14

I'm looking for analyses of how users choose and use passwords. I'm sure there are many resources out there that analyze user passwords. For instance, I've seen many people analyze dumps of password databases from sites that got hacked. I'd like to learn more about what's known on this topic, and find resources where I can learn more.

I'm particularly interested in data on questions such as:

  • How much entropy do users' passwords have?
  • How many users choose a guessable password?
  • What are the most common passwords?
  • What does the distribution of password entropy or password length look like?

Let's collect as many of these resources and analyses as we can find. The more, the merrier!


Also feel free to post resources that analyze other related questions about user behavior surrounding passwords, e.g.:

  • How many users use the same passwords on multiple sites?
  • How many different passwords does a single user typically have?
  • How do users manage their passwords?
  • How many users write down their passwords somewhere?
  • Do users pick passwords more securely for critical tasks, like online banking?
  • How many users are fooled by phishing sites or can be tricked into revealing their passwords?

And so on.

D.W.
  • 98,860
  • 33
  • 271
  • 588
  • 1
    I'd start with http://security.stackexchange.com/questions/6175/are-there-lists-of-most-common-words-or-ngrams-used-in-passwords-and-passphrases. Maybe others will come up with more. – Jeff Ferland Aug 29 '11 at 17:53
  • 1
    As to entropy you might be instersted in http://crypto.stackexchange.com/questions/374/how-should-i-calculate-the-entropy-of-a-password – this.josh Aug 30 '11 at 07:43
  • Just collect plaintext passwords and get the stats yourself! (but please, don't do that) – Jojodmo May 13 '16 at 04:59

5 Answers5

15

The big web password leaks (particularly RockYou, where the leak was of plaintext passwords, so even the strongest passwords are visible) have been analysed several times. See e.g. Imperva and Troy Hunt -- or just get hold of some of the password lists and do your own analysis to calculate entropy etc.

Troy and a group from Cambridge both found significant password re-use across sites of around 70%.

An interesting CISCO, RedJack and Florida State paper gives some stats on the charset mix/entropy of leaked passwords -- longer passwords tend to also have a greater charset mix -- and the effect of password policies such as "must contain a digit" on password strength.
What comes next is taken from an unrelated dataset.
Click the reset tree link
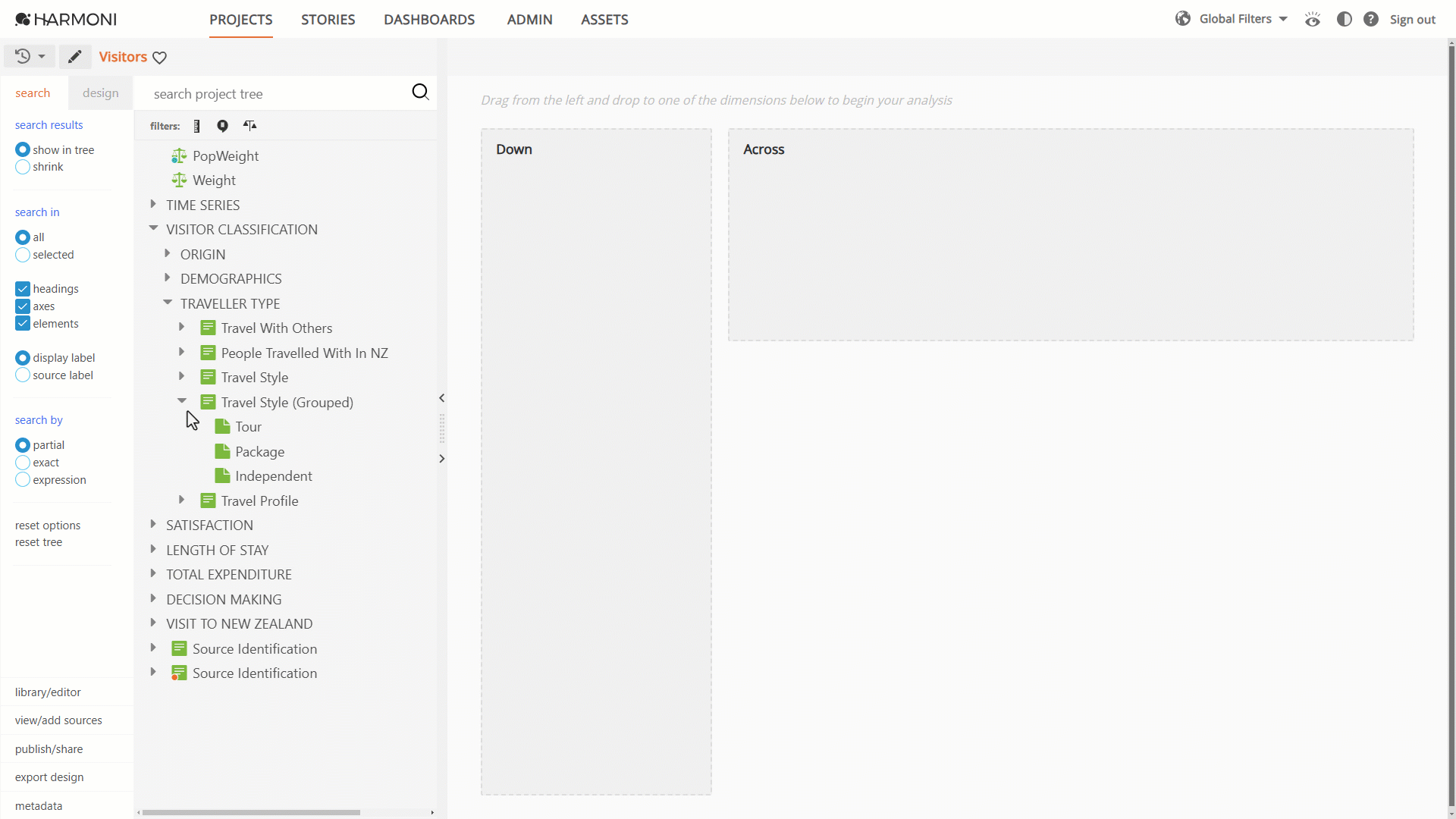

This analysis shows that most (>70%) users faced with a "must contain a digit" policy will use a simple numeric pre/suffix, with many of the remainder using l33t-speak substitutions (neither of which provides much protection from JtR-type tools); simimlarly, 30% of passwords containing a "special character" have just one, at the end. The paper also shows that the NIST "entropy model" is a poor indicator of password crackability in the wild, because it fails to account for the use of common words as the basis for the vast majority of passwords.
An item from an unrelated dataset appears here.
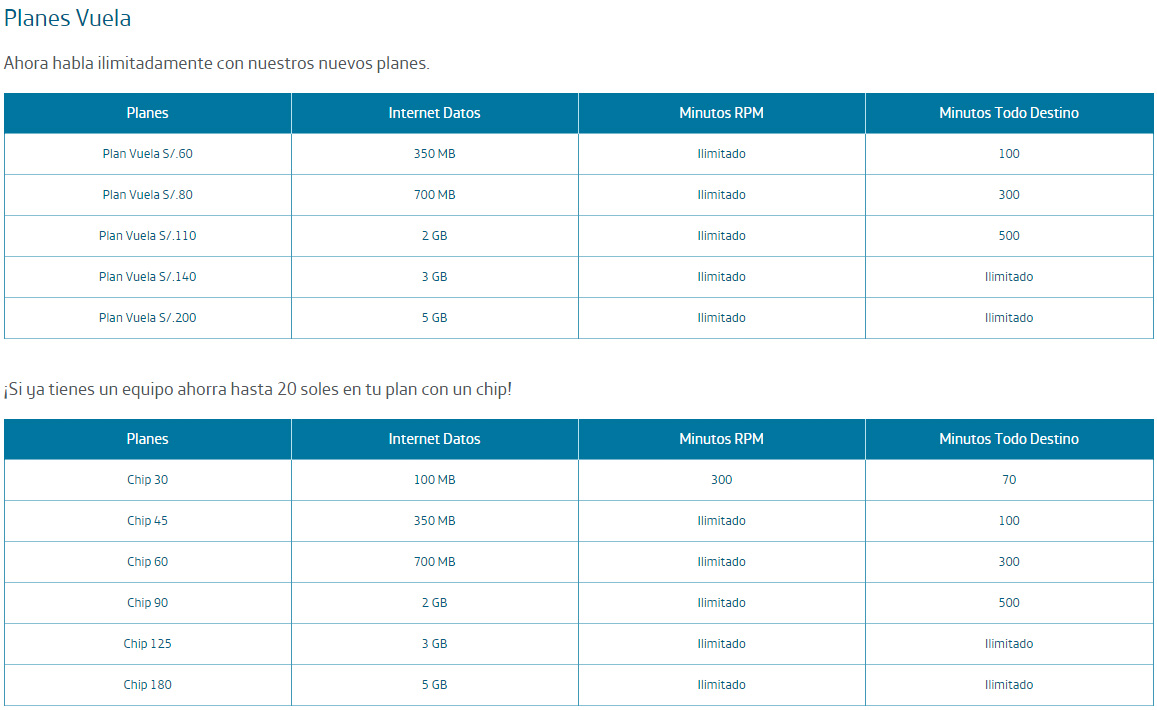Click the 100 MB data cell
1157x710 pixels.
[435, 480]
That paper references another, which showed what we all know -- that password expiration policies result in users making small incremental changes to generate a new password each expiry -- and that this knowledge could be used by attackers to break "new" passwords given a previous one much faster than brute-force or dictionary attacks would allow. That paper tentatively recommends non-expiring passwords with much stricter length/complexity requirements (e.g. a dicewords-style passphrase).

In their OWASP 2011 presentation KoreLogic showed a slide with the "proportion cracked" for various (hashed/encrypted) password leaks, which suggests that less than 10%, and probably <2%, of users have passwords that are complex enough and long enough to resist a combination of dictionary, rainbow and brute-force attacks. We can also infer that brute-force attacks do noticeably worse than rainbow attacks -- the two examples on that slide that include salt have significantly lower proportions cracked than the plain MD5/no-salt cases.
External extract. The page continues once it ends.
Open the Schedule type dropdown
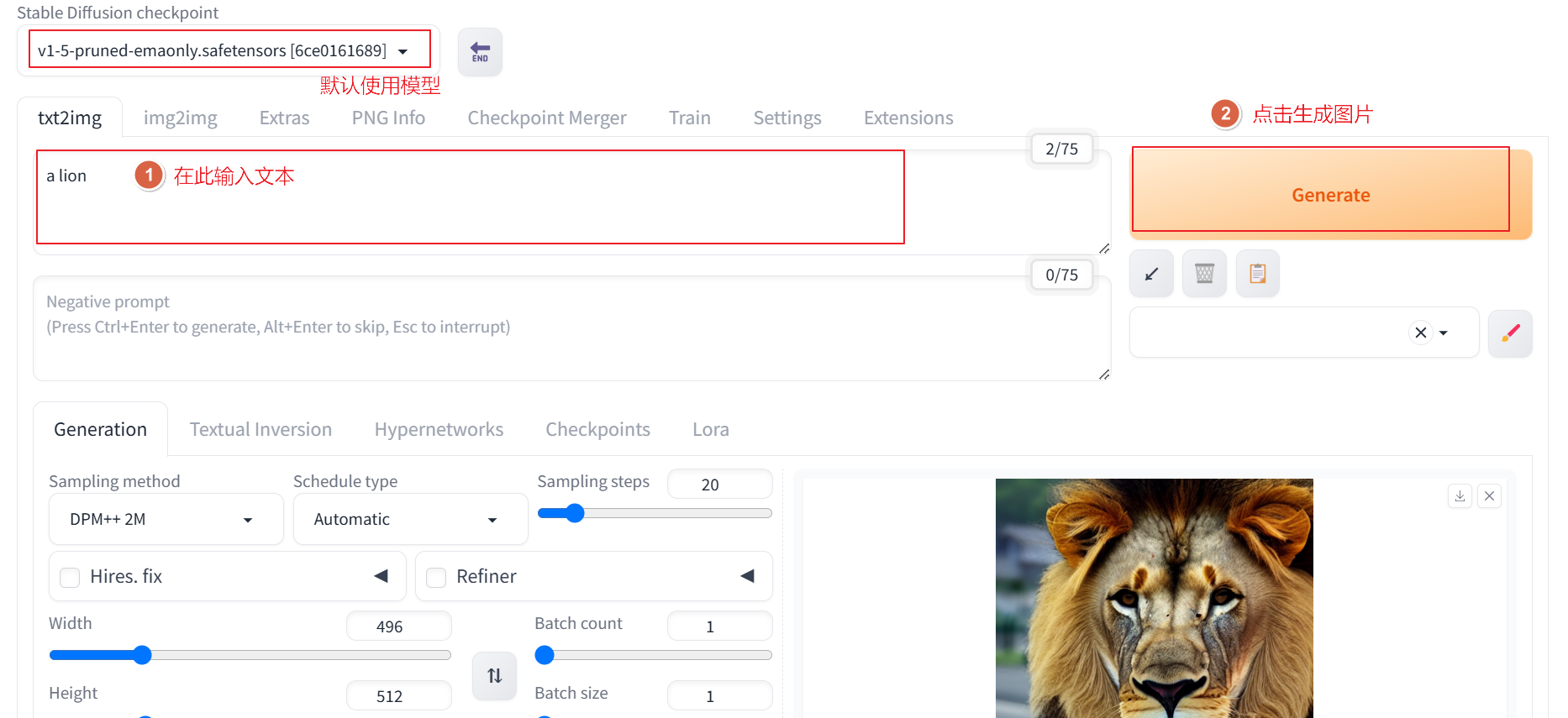 409,520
Re: Do people use more secure passwords for their banking etc. accounts:

The KoreLogic analysis indicates that "corporate" passwords are rather more complex than typical "web passwords". This difference appears to be due to typical corporate password policies (e.g. mandating minimum length and charset usage) which both makes the typical password more "complex" but also leads to some commonly repeated password derivation patterns. I don't think we can assume that passwords on banking/financial sites will be any more complex in the absence of corporate-style policy enforcement.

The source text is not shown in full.